→ **Assignment**: From the data below, return the exact lines starting at the line containing "Task: Select Kontrahent in the popup menu" and ending at the line containing "Viewport: 318px width, 161px height.", both included, and nothing else.

____________

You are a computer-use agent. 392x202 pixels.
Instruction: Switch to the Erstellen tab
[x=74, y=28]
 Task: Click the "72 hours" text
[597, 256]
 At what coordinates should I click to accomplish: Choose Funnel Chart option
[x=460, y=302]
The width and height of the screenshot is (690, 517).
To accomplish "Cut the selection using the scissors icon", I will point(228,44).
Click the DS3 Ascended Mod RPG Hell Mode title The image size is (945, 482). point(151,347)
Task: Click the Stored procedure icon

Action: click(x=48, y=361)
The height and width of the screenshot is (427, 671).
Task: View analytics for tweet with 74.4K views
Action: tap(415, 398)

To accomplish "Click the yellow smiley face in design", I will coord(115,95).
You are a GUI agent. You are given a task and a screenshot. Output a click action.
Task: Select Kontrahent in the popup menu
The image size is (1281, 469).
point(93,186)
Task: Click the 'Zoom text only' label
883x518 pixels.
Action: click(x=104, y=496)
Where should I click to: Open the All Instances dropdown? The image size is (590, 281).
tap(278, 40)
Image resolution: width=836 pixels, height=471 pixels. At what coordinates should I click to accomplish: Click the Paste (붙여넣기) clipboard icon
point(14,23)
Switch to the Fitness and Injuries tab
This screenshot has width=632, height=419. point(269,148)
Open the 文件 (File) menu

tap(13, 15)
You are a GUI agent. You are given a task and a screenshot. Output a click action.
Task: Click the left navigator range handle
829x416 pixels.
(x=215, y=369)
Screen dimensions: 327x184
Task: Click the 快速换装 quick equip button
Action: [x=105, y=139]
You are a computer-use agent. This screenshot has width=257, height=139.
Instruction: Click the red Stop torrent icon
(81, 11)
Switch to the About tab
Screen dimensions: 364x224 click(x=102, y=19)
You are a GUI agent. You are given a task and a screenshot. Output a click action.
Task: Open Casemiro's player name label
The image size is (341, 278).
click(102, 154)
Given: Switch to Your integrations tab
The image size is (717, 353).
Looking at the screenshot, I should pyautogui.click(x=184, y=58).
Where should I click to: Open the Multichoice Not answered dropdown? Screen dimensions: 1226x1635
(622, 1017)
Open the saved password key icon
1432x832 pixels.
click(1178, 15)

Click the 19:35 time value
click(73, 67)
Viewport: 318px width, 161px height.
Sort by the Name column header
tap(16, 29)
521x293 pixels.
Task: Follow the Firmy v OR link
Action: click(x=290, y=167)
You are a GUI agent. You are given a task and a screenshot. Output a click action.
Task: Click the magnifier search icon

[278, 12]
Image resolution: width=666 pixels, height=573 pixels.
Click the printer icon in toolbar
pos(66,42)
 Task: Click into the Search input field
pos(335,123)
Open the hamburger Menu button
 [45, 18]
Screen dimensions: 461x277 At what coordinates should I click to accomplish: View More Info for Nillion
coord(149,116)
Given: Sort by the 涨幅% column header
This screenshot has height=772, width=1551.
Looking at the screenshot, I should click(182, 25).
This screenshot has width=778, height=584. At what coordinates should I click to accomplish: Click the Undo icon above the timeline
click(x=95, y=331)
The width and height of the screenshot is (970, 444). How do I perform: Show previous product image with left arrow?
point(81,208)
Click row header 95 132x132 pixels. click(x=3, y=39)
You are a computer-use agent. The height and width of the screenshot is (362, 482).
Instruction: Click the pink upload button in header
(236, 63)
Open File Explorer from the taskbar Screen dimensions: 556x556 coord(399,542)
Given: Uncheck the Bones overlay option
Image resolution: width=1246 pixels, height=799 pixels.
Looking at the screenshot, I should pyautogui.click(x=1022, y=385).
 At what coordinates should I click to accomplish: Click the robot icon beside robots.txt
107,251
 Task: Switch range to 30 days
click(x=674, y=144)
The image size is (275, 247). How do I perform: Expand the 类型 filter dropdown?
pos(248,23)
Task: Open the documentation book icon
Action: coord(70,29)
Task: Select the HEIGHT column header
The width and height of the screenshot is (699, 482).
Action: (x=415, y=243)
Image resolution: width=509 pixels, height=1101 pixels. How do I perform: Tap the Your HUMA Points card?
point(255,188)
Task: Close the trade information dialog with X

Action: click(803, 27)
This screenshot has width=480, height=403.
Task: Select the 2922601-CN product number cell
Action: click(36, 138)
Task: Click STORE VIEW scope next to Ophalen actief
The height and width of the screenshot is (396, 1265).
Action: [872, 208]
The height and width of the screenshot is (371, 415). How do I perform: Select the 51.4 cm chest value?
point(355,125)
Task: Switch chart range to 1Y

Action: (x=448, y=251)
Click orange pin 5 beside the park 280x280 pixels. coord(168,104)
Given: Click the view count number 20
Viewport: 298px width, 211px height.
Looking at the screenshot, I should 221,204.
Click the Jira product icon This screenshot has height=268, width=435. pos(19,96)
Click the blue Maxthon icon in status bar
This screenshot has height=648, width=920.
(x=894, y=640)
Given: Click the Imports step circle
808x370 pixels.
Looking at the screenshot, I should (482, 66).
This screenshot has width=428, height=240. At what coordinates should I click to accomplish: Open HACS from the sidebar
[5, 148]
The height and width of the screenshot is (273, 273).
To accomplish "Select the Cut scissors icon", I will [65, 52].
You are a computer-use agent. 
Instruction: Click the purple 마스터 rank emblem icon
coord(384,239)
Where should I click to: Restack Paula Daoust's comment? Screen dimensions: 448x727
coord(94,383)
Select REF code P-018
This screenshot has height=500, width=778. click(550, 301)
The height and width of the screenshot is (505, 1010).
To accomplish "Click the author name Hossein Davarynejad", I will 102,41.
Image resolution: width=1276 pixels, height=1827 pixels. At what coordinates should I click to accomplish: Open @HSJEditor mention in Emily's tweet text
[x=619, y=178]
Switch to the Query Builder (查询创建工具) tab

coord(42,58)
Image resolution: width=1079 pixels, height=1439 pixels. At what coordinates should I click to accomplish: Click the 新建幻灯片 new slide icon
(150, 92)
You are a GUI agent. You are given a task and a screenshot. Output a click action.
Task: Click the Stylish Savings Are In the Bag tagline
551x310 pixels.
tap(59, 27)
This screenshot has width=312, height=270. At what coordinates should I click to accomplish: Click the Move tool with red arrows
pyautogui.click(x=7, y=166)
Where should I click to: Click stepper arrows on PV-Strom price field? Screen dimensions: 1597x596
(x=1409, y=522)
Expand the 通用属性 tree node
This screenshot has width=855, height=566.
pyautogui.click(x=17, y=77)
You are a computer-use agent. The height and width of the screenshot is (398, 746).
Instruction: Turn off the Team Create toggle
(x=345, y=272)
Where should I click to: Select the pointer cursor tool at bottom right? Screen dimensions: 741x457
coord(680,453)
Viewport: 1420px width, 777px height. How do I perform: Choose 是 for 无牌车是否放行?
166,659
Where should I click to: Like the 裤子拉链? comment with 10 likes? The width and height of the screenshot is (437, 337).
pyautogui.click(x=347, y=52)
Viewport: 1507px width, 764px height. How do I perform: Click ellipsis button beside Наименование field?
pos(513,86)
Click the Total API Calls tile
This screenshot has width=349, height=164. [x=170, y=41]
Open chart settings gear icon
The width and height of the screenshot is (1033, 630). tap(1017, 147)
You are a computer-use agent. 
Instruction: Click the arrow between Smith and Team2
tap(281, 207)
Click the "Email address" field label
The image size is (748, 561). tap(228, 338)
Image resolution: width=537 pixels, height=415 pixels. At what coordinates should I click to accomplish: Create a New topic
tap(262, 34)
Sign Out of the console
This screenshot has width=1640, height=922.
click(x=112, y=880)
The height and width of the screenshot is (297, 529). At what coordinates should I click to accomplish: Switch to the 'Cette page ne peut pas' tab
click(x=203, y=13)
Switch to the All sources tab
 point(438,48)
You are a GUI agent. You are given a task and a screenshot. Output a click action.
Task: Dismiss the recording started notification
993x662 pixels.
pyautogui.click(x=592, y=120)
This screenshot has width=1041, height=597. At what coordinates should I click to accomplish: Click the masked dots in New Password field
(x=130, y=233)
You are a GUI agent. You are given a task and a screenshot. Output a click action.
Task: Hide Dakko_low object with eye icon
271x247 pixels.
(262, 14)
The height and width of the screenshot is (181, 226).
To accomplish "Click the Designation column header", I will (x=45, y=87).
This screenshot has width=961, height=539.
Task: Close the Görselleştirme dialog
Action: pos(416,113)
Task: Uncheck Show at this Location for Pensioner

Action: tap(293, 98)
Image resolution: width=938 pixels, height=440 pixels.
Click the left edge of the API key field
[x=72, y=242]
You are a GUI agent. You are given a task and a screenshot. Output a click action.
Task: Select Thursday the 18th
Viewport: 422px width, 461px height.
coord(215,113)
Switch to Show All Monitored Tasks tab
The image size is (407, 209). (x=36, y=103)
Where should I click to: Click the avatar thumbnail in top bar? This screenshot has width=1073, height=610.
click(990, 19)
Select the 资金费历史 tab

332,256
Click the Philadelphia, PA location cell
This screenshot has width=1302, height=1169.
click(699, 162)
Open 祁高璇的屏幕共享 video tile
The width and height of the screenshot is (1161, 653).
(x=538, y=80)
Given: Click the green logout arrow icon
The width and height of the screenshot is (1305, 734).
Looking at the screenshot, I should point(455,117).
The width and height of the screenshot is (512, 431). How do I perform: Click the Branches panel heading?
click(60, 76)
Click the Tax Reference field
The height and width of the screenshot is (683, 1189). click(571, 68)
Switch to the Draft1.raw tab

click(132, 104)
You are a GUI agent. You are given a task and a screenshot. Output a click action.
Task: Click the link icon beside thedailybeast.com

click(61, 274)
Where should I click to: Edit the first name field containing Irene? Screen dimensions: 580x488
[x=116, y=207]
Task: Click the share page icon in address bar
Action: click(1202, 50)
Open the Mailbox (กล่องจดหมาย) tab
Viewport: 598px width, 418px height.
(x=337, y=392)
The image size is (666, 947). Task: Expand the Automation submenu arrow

____________

→ **Solution to this exercise**:
Task: Select Kontrahent in the popup menu
The image size is (1281, 469).
point(93,186)
Task: Click the 'Zoom text only' label
883x518 pixels.
Action: click(x=104, y=496)
Where should I click to: Open the All Instances dropdown? The image size is (590, 281).
tap(278, 40)
Image resolution: width=836 pixels, height=471 pixels. At what coordinates should I click to accomplish: Click the Paste (붙여넣기) clipboard icon
point(14,23)
Switch to the Fitness and Injuries tab
This screenshot has width=632, height=419. point(269,148)
Open the 文件 (File) menu

tap(13, 15)
You are a GUI agent. You are given a task and a screenshot. Output a click action.
Task: Click the left navigator range handle
829x416 pixels.
(x=215, y=369)
Screen dimensions: 327x184
Task: Click the 快速换装 quick equip button
Action: [x=105, y=139]
You are a computer-use agent. This screenshot has width=257, height=139.
Instruction: Click the red Stop torrent icon
(81, 11)
Switch to the About tab
Screen dimensions: 364x224 click(x=102, y=19)
You are a GUI agent. You are given a task and a screenshot. Output a click action.
Task: Open Casemiro's player name label
The image size is (341, 278).
click(102, 154)
Given: Switch to Your integrations tab
The image size is (717, 353).
Looking at the screenshot, I should pyautogui.click(x=184, y=58).
Where should I click to: Open the Multichoice Not answered dropdown? Screen dimensions: 1226x1635
(622, 1017)
Open the saved password key icon
1432x832 pixels.
click(1178, 15)

Click the 19:35 time value
click(73, 67)
Viewport: 318px width, 161px height.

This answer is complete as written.